**PROVIDED DATA:**
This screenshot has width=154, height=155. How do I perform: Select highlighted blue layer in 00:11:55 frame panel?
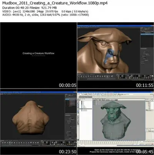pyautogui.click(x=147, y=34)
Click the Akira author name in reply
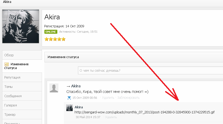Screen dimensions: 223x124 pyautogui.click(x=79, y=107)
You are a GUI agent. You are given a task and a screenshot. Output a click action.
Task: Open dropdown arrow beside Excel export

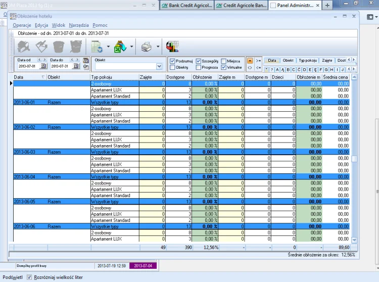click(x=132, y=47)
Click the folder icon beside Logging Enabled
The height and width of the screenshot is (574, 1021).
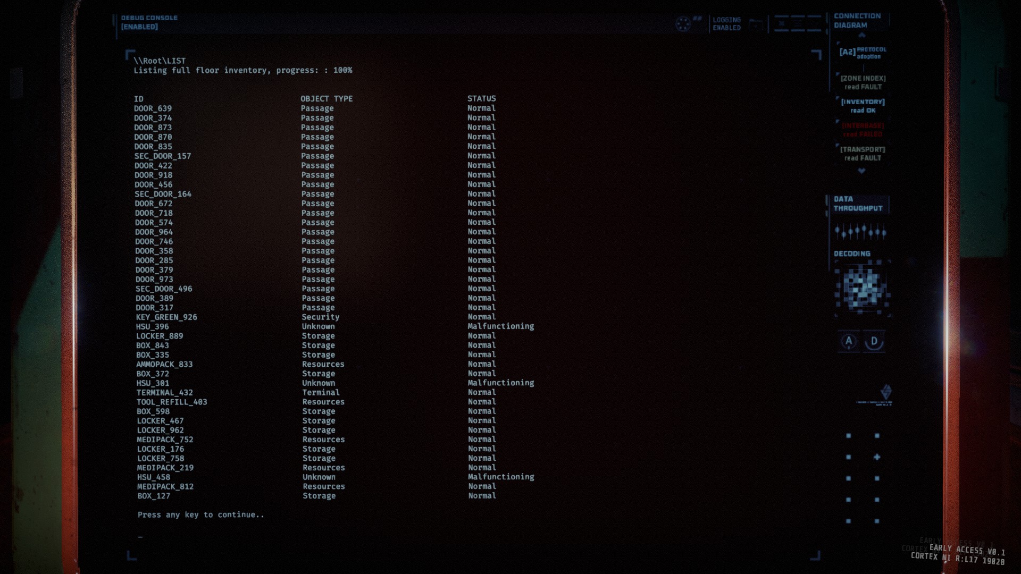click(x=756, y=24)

---

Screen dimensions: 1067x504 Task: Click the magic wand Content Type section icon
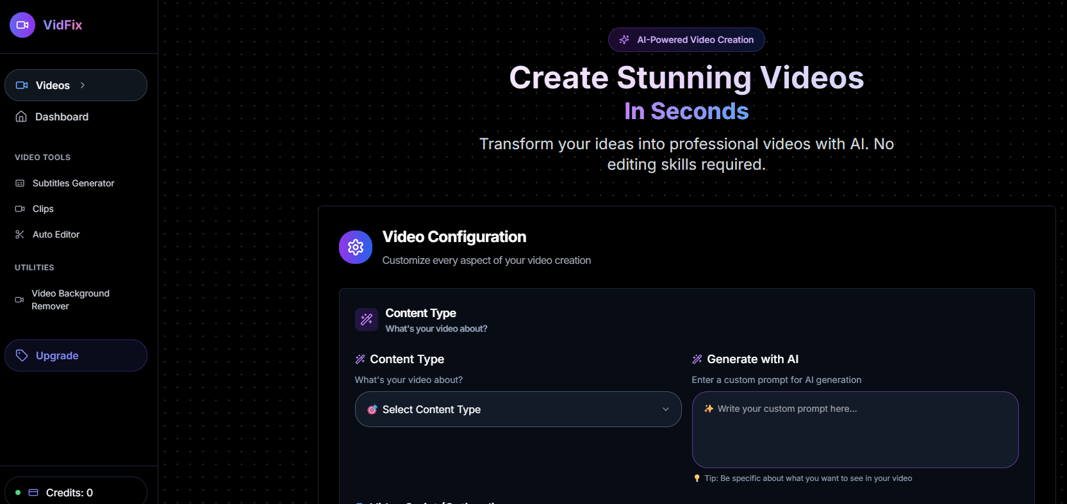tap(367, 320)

**WORK TO BE COMPLETED:** Output every line from the line with "This screenshot has" to the line with "click(x=756, y=24)", both included, as a JSON list of strings with one string per line. Leave out blank lines and the pictures.

**TASK RESPONSE:**
[
  "This screenshot has width=154, height=155. How do I perform: Select highlighted blue layer in 00:11:55 frame panel?",
  "pyautogui.click(x=147, y=34)",
  "Click the Akira author name in reply",
  "Screen dimensions: 223x124 pyautogui.click(x=79, y=107)",
  "You are a GUI agent. You are given a task and a screenshot. Output a click action.",
  "Task: Open dropdown arrow beside Excel export",
  "click(x=132, y=47)",
  "Click the folder icon beside Logging Enabled",
  "The height and width of the screenshot is (574, 1021).",
  "click(x=756, y=24)"
]